Login URL this is the entity ID which also doubles as your login URL, you can use your company name or division or team of the company in the field, whatever is most relevant. Make note of this URL as it will be re-used in ADFS.
Attributes we can map the various details of a user from ADFS into these field templates. They can be anything you'd like, but the capitalization/format must match perfectly.
We only support IdP-Initiated SAML requests but we can accommodate SP-Initiated flows using the Embed Link setting.
If you already have Users invited into your Flow account using non-SSO logins make sure the Merge New Users on Email setting is checked. This will automatically delete the previous logins and force all existing Users to login via your SSO platform.
Step 4: Open up the ADFS Management screen (generally located under Server Manager > Tools > ADFS Management) and select Add Relying Party Trust... from the right-hand Actions menu
Step 5: This will start the Add Relying Party Trust Wizard. Click Start on this screen.
Step 6: On the Select Data Source step, choose Enter data about the relying party manually and click Next.
Step 7: Input an appropriate Display Name on the next screen and select Next.
Step 8: Select the AD FS profile and select Next.
Step 9: For the Configure URL step, select Enable support for the SAML 2.0 WebSSO protocol. Recall the Login URL we input in the Flow SSO screen. Enter this URL as the relying party service URL and click Next.
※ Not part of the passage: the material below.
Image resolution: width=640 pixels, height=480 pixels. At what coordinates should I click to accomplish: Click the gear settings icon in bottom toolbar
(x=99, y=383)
Step 10: For the Relying party trust identifier, we will re-use our same Login URL / Entity ID from the previous screen. Paste that URL into the text box, select Add and then Next.
Step 11: We won't configure multi-factor authentication at this time, leave the default and click Next.
Step 12: For authorization, leave the default to permit all users to access the app (we will configure roles to limit permissions in a later screen) and select Next.
Step 13: After reviewing your settings, click Next.
Step 14: Finally, select the Open the Edit Claim Rules dialog and click Close to finish the wizard.
Step 15: At this point the relying party should be successfully created, and now we need to map attributes (called Claim Rules in ADFS) accordingly. The dialog should have been opened for us from the previous step and you should see a dialog similar to this:
Step 16: Select Add Rule... and choose the Send LDAP Attributes as Claims option and click Next.
Step 17: We will now map all the Active Directory attributes out to our SAML attributes. Recall the Flow SSO modal fields previously entered (Note: case sensitivity matters!).
Map the Active Directory LDAP Attribute Given-Name, Surname, E-Mail-Addresses and Token-Groups - Unqualified Names, and E-Mail-Addresses fields to the Outgoing Claim Type FirstName, LastName, E-Mail, Roles and Name ID, respectively.
Roles is a keyword used within Flow to parse any role information from identity providers. Name ID is required attribute to validate the SAML assertions coming from ADFS and should be mapped to the e-mail address field.
Step 18: Users should now be able to successfully login. If users see nothing upon initial login, then it is likely none of the users roles mapped properly to a role in Flow.
For example, if you have an "Engineers" role in Active Directory for a user trying to login, make sure that it exists in the Flow Roles screen (navigate to Your Settings > Role Management).